• [Your tasks]
1. Decide whether each statement below agrees with the Ruby forum thread, answering yes or no and quoting the words of the thread that settle it: (a) Scores being parsed come from ESPN. (b) The thread recommends .each over [i] for writing Ruby. (c) The person iterating with [i] says each_with_index is never used.
2. Reproduce the Ruby forum thread word for word, taking everything from "Thanks fellas. I" down to "use the above.".

Excellent point. If you’re #{interpolating} the whole string, you might
just as well use the expression without quotes.

It will do the right thing when no match is found, etc.

– W

Best,

Marnen Laibow-Koser
http://www.marnen.org
[email protected]

Alpha B. wrote:

When parsing win/loss scores from ESPN, I notice that the output looks
perfectly normal, even when I carefully inspect the output.

It looks like this:

wloss = /^\w\s\d{1,2}-\d{1,2}/
puts @rows[i][3]
[…]

Unrelated to your issue, but…what’s with the [i] ? If you want to
write PHP, do it in PHP. If you want to write Ruby, use .each. :slight_smile:

Best,

Marnen Laibow-Koser
http://www.marnen.org
[email protected]

Thanks fellas. I took the latter tip to heart and removed the quotes
and used .to_s

As for the [i], I’m iterating over multiple queries that have the exact
same row count. Therefore, I don’t need to use each. I do use each and
each_with_index a lot.

(1…120).each do |i|

end

… this suffices and allows me to count the exact number of iterations I
need. In cases where I don’t know the row count, or the row count isn’t
the same count across multiple tables, I don’t use the above.

Thanks.

• [Records]
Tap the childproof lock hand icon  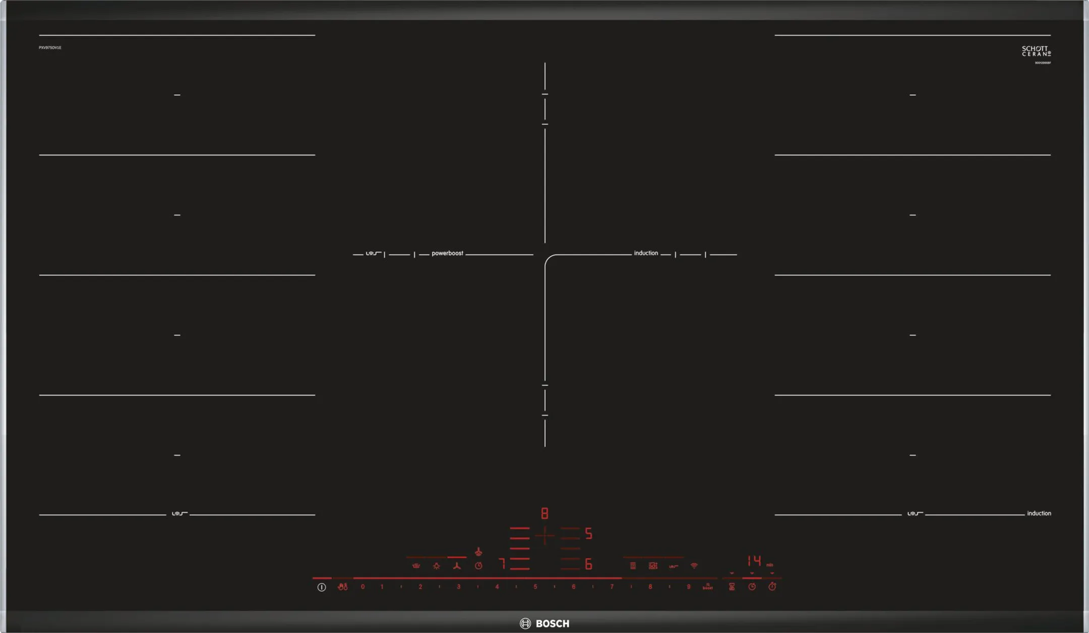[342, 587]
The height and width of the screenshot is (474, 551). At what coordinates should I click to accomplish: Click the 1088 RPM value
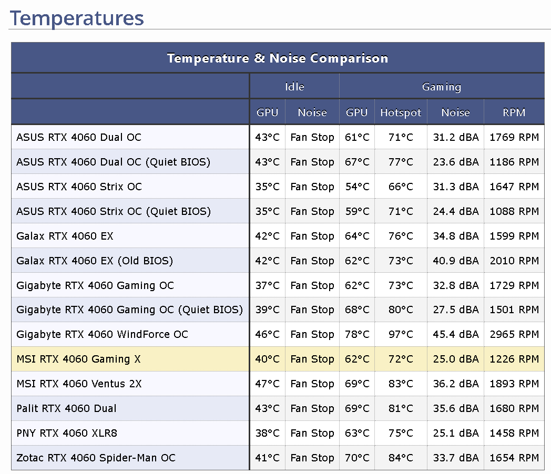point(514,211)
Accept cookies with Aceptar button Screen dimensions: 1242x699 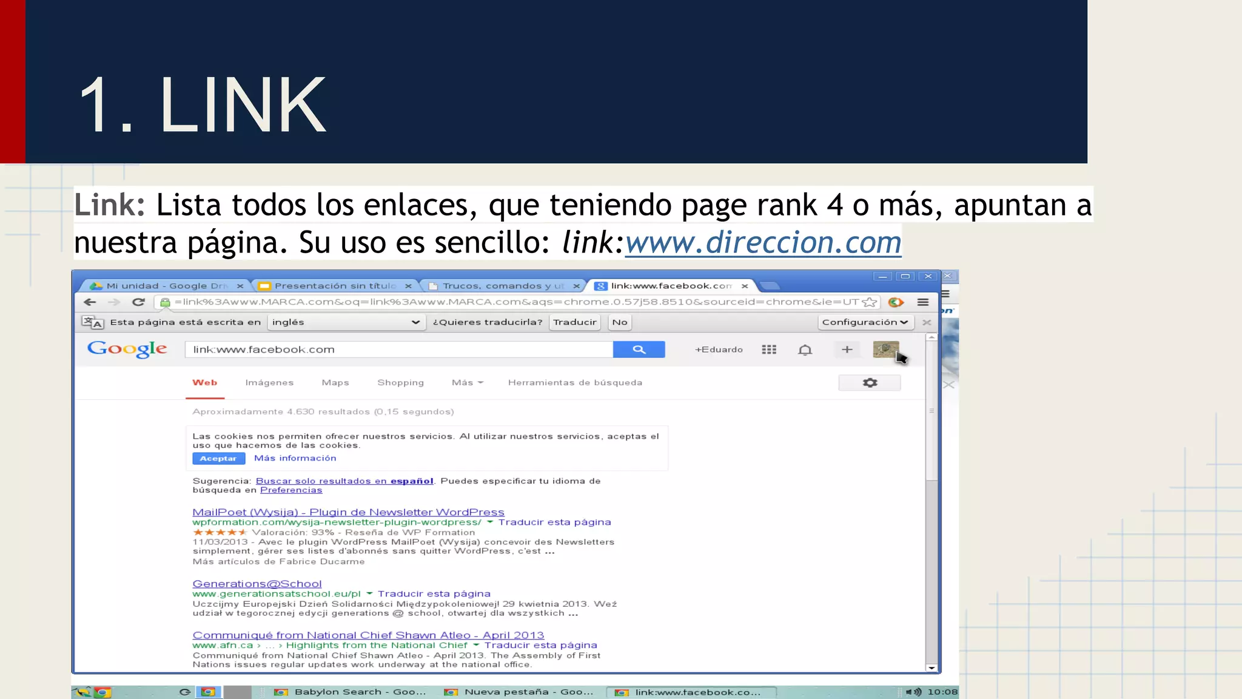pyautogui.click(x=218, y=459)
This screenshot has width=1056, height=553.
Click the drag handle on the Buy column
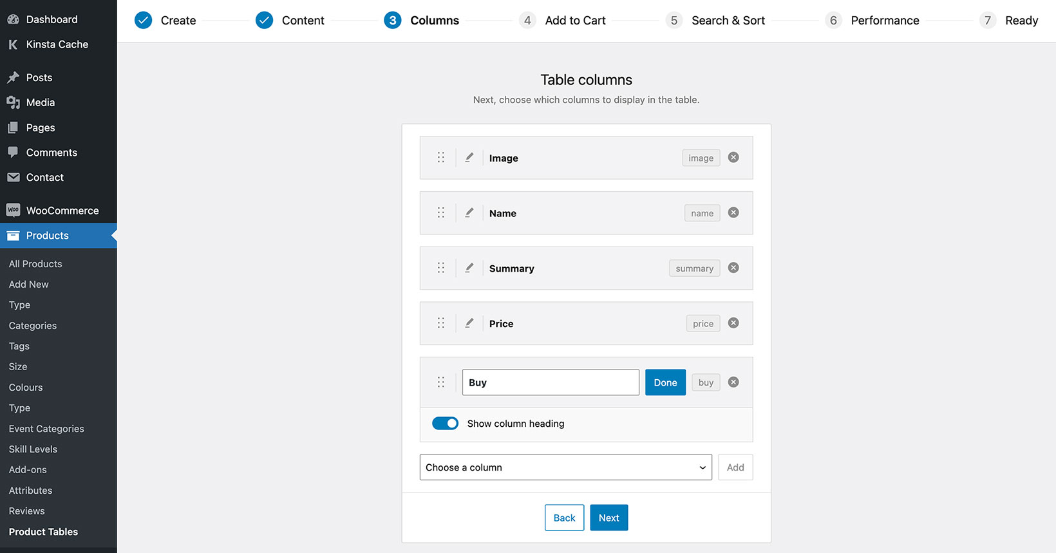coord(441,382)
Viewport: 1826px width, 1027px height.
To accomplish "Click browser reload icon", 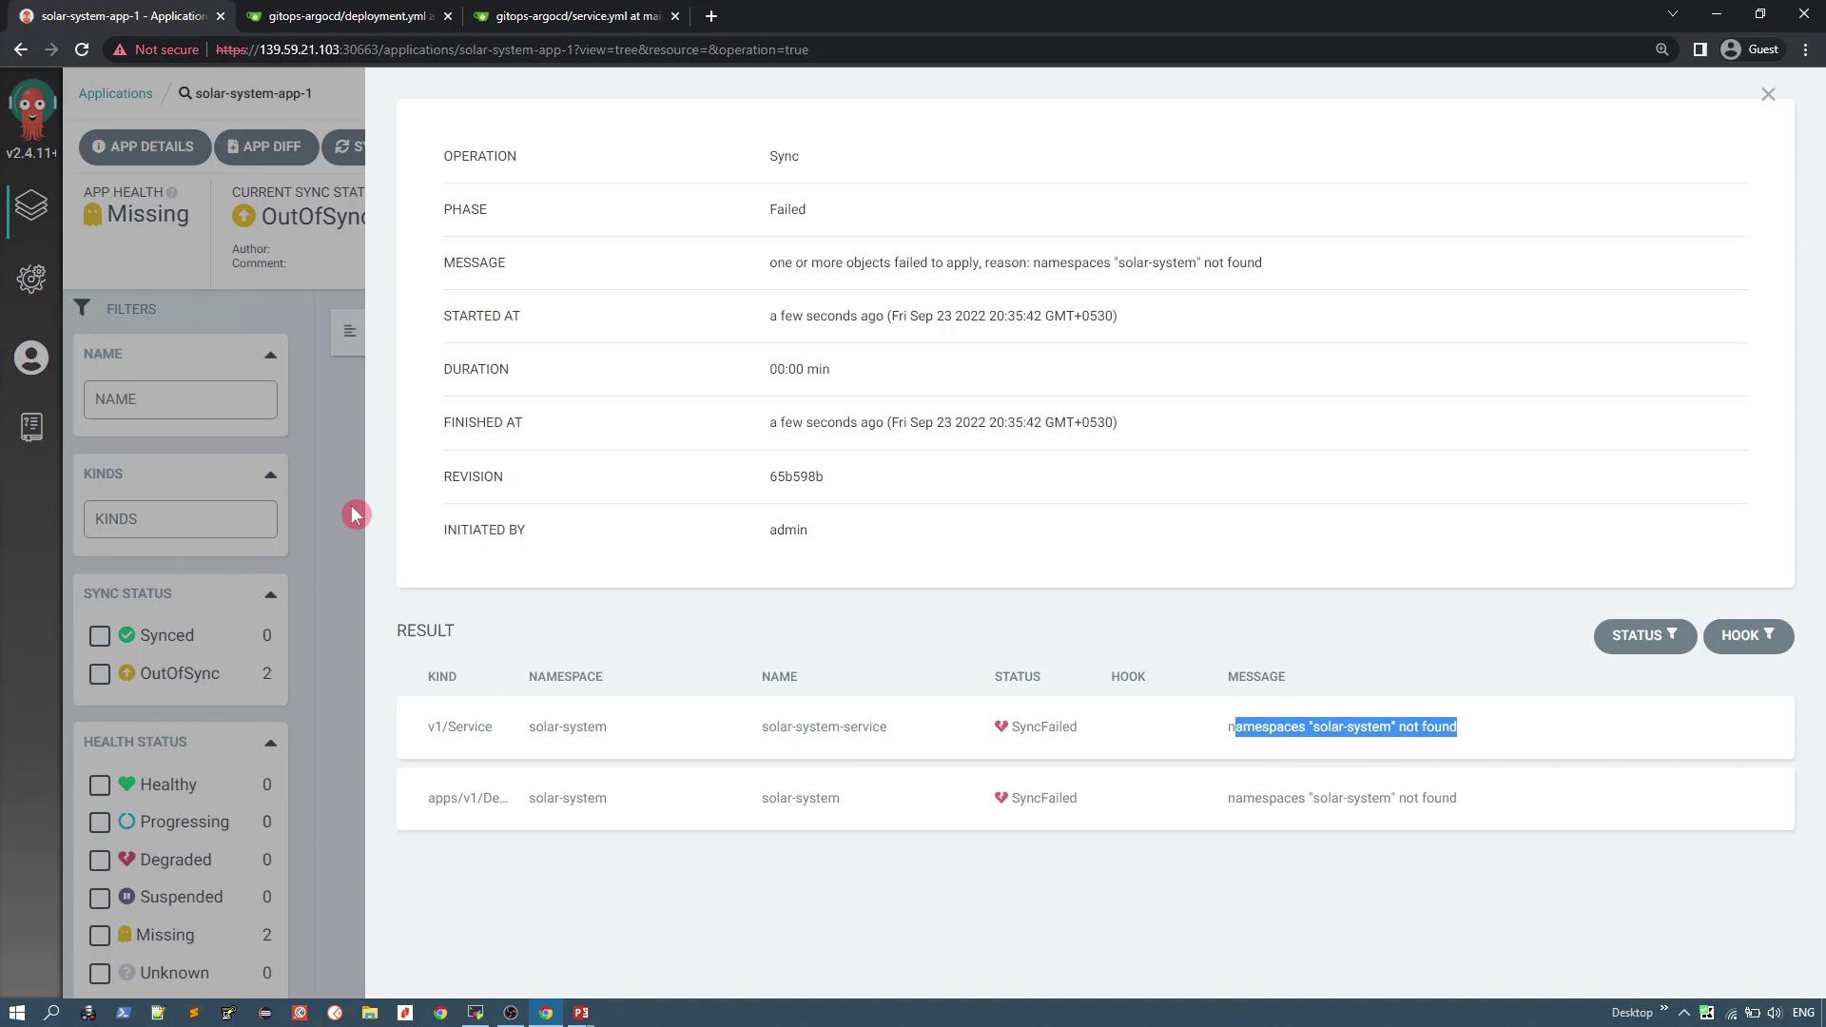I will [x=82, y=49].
...
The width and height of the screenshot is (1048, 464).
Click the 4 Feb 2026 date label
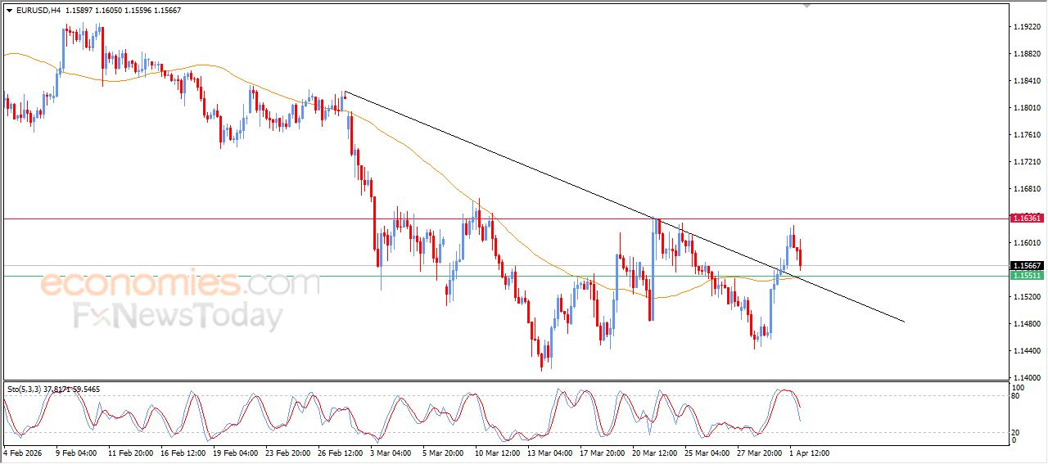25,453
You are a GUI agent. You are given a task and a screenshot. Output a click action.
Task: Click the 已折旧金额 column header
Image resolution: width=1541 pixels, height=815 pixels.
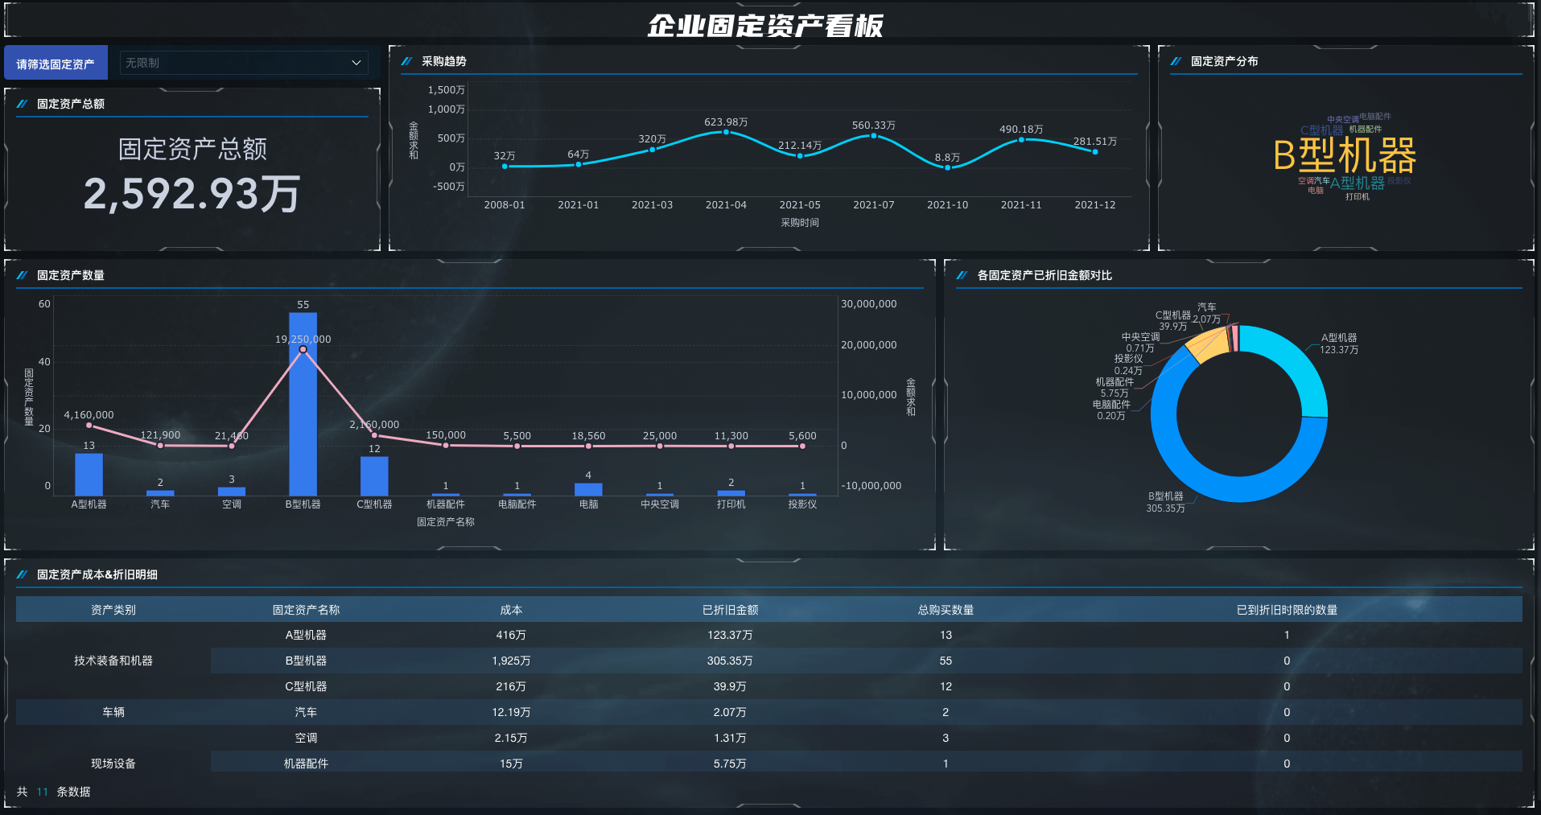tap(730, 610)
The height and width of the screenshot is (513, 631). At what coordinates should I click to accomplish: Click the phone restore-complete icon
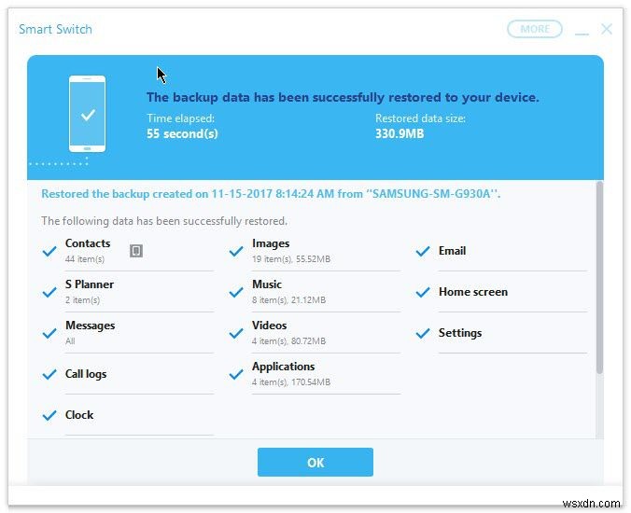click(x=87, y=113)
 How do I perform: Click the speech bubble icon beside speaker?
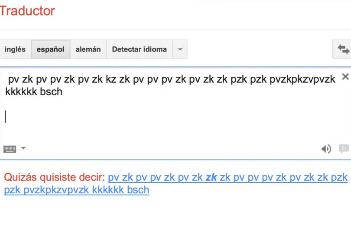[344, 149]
---
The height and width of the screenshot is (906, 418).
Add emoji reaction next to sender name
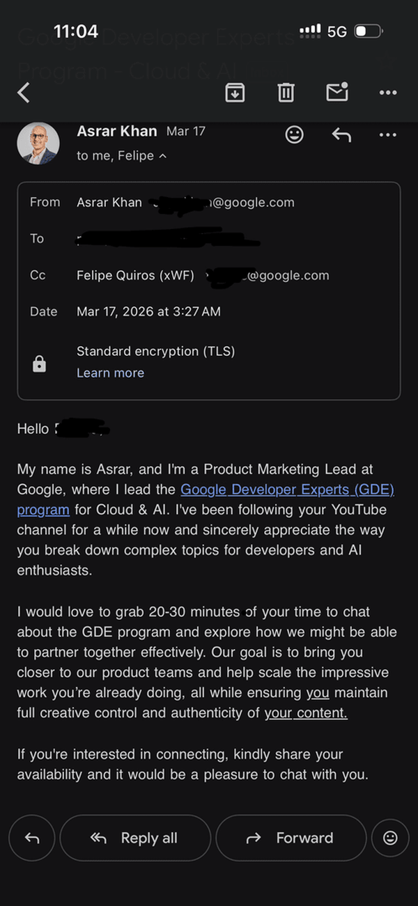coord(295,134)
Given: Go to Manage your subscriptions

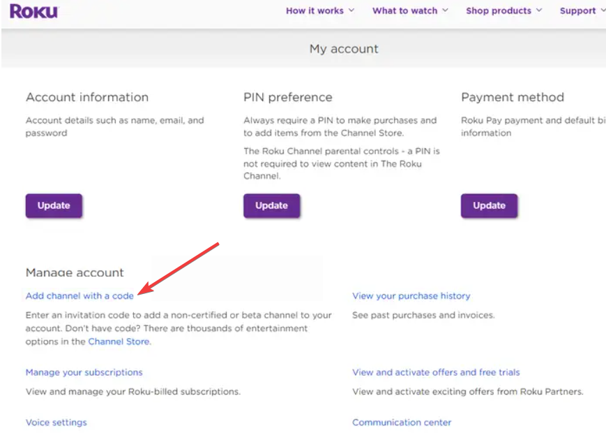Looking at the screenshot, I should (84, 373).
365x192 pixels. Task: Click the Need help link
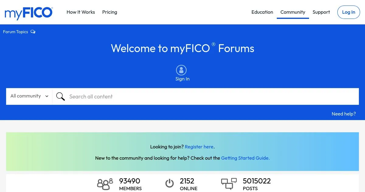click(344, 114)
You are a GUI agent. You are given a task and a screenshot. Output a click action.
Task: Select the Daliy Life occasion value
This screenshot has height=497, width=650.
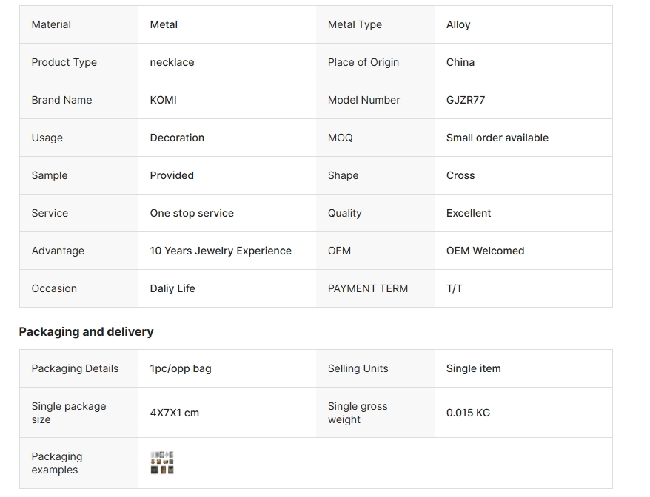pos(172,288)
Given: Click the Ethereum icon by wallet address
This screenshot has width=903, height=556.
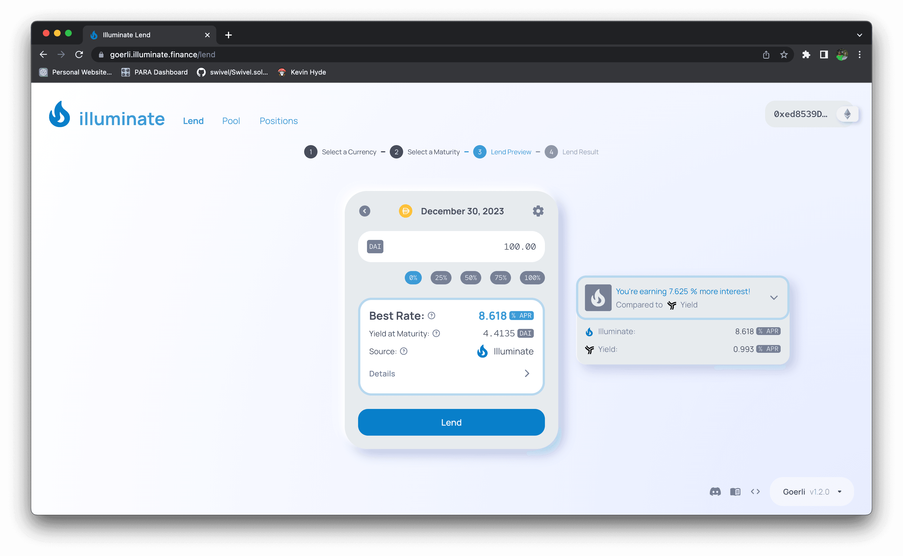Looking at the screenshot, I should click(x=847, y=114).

• [Full solutions]
1.
(a) Yes: "When parsing win/loss scores from ESPN"
(b) Yes: "If you want to write Ruby, use .each."
(c) No: "I do use each and each_with_index a lot."

2.
Thanks fellas. I took the latter tip to heart and removed the quotes
and used .to_s

As for the [i], I’m iterating over multiple queries that have the exact
same row count. Therefore, I don’t need to use each. I do use each and
each_with_index a lot.

(1…120).each do |i|

end

… this suffices and allows me to count the exact number of iterations I
need. In cases where I don’t know the row count, or the row count isn’t
the same count across multiple tables, I don’t use the above.